Looks like CakePHP used class names that are now reserved words. Unfortunately, you cannot just drop the updated CakePHP files into ZoneMinder (I tried). Until the repository package is updated, you’ve got to build ZoneMinder from source. Or grab the testing RPM from the zoneminder.com repo. 1.31.45-1.13 works. Don’t forget to run “perl /usr/bin/zmupdate.pl” to update the database.

Then I had to throw the database connection into from the config file into /usr/share/zoneminder/www/api/app/Config/database.php (default array) because I do not use the default connection info.

Once I had the updated ZoneMinder along with the newer CakePHP that the ZM folks have in their repo … we’ve got ZoneMinder again.

ZoneMinder After Upgrade

We recently updated from ZoneMinder 1.30 to 1.34 – easy as can be, ran the DB update script and everything came right online. Except … our home automation system hasn’t been able to access the system. OpenHAB reports that the bridge is offline.
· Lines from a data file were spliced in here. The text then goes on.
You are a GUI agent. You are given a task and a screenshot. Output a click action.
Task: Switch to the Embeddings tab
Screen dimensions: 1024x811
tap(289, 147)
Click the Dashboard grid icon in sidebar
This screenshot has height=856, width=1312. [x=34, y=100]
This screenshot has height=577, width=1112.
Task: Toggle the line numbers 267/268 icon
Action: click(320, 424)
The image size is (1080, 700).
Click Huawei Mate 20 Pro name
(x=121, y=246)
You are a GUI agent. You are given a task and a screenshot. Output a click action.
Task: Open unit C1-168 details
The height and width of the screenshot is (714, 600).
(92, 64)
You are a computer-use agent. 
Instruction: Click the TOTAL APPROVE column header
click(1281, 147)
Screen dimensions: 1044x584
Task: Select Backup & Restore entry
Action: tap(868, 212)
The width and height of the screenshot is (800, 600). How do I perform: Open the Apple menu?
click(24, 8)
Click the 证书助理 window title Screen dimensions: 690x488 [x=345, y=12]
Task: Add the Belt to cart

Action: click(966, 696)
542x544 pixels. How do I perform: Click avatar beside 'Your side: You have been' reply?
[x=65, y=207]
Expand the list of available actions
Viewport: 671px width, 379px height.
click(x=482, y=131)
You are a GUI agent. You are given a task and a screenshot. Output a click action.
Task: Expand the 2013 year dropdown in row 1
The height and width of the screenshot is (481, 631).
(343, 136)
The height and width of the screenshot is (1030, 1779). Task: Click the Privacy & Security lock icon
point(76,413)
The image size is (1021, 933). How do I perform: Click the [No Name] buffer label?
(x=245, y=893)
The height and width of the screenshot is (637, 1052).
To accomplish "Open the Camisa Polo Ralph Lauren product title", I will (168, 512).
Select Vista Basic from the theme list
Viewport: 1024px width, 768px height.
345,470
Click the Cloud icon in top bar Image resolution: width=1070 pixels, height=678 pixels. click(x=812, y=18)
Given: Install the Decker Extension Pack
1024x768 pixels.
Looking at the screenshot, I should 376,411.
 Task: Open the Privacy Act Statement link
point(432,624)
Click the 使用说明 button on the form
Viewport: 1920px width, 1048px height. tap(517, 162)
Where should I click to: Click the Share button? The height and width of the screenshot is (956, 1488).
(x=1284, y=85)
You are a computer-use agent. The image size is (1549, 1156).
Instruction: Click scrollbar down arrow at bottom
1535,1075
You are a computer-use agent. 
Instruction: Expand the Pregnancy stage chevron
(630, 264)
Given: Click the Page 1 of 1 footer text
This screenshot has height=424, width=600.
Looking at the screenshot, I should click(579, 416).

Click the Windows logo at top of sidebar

And we’re getting 404 errors in all of the /zm/api calls in access_log.

Turns out the API was offline because when the new package came down … there was a zoneminder.conf.rpmnew in the Apache conf.d directory. Can’t even say I found this intentionally – I wanted to check the Apache config file to see if it had anything about the api directory, did a directory listing, and said oooooh!

[lisa@fedora01 conf.d]# ll zone*
-rw-r–r– 1 root root 1990 Jul 29 18:13 zoneminder.conf
-rw-r–r– 1 root root 1990 Aug 28 22:34 zoneminder.conf.rpmnew

They’ve changed a few of the sub-directories and added components to the config. As soon as I renamed zoneminder.conf to zoneminder.conf.old, copied zoneminder.conf.rpmnew to zoneminder.conf, and repeated a few config tweaks we had made for the original installation … restarted Apache and voila, we can fetch /zm/api/host/getVersion.json and get values. So if you’re getting odd 404 errors and CakePHP “/zm/api” not found errors maybe you forgot to update your config with changes from the rpmnew file.